We know how you like to read about big data technology. That’s why we need to know about Stream Processing purpose and use cases. It is used to query continuous data stream and detect conditions, quickly, within a small time period from the time of receiving the data. Enjoy!
It is also called by many names: real-time analytics, streaming analytics, Complex Event Processing, real-time streaming analytics, and event processing. Although some terms historically had differences, now tools (frameworks) have converged under term stream processing.
Following are some of the secondary reasons for using Stream Processing.

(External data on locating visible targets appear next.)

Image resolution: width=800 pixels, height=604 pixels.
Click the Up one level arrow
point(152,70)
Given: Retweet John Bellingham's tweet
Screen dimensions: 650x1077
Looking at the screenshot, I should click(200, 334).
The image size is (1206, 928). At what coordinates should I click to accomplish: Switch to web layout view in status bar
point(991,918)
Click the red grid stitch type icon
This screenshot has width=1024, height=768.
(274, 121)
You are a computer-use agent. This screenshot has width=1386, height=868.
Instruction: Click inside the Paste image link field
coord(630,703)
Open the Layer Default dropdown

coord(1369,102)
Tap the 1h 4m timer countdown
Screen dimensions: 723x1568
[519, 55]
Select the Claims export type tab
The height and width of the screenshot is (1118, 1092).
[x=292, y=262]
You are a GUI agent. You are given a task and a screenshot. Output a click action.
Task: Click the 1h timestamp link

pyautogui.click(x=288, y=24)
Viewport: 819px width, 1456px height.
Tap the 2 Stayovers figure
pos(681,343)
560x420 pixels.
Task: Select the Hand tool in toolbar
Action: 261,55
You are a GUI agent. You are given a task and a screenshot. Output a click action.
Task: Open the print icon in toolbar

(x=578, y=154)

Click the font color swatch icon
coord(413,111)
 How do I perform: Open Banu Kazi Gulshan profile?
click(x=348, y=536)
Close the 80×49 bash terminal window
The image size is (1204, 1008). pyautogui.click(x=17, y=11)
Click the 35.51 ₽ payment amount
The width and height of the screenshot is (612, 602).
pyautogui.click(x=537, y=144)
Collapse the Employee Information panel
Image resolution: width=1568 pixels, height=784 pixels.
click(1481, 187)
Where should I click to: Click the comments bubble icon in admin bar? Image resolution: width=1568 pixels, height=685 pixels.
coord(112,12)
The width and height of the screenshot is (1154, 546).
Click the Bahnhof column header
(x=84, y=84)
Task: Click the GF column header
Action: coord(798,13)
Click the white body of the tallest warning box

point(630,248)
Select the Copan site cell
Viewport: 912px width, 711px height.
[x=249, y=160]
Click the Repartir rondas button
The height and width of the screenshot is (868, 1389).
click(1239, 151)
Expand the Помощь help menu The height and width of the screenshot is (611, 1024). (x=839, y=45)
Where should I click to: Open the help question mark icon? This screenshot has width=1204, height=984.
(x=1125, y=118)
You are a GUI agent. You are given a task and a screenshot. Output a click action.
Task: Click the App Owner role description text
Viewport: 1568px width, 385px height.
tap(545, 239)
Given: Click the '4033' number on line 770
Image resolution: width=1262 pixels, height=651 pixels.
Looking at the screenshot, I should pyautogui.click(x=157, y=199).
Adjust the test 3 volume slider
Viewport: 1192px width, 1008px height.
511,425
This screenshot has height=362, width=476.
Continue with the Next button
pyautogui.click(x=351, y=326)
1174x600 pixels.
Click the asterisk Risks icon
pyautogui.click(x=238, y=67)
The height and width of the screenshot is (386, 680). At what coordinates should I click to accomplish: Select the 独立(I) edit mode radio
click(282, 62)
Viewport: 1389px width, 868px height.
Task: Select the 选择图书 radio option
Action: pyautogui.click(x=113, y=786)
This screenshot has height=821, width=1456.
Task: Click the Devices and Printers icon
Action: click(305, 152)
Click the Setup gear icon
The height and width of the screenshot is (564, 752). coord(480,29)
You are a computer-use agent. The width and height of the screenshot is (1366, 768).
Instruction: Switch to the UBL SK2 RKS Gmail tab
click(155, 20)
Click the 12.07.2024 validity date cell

Reasons 1: Some data naturally comes as a never-ending stream of events. To do batch processing, you need to store it, stop data collection at some time and processes the data.
Reason 2: Batch processing lets the data build up and try to process them at once while stream processing process data as they come in hence spread the processing over time.
Reason 3: Sometimes data is huge and it is not even possible to store it. Stream processing let you handle large fire horse style data and retain only useful bits.
Reason 4: Finally, there are a lot of streaming data available ( e.g. customer transactions, activities, website visits) and they will grow faster with IoT use cases ( all kind of sensors).
If you want to build the App yourself, place events in a message broker topic (e.g. ActiveMQ, RabbitMQ, or Kafka), write code to receive events from topics in the broker ( they become your stream) and then publish results back to the broker. Such a code is called an actor.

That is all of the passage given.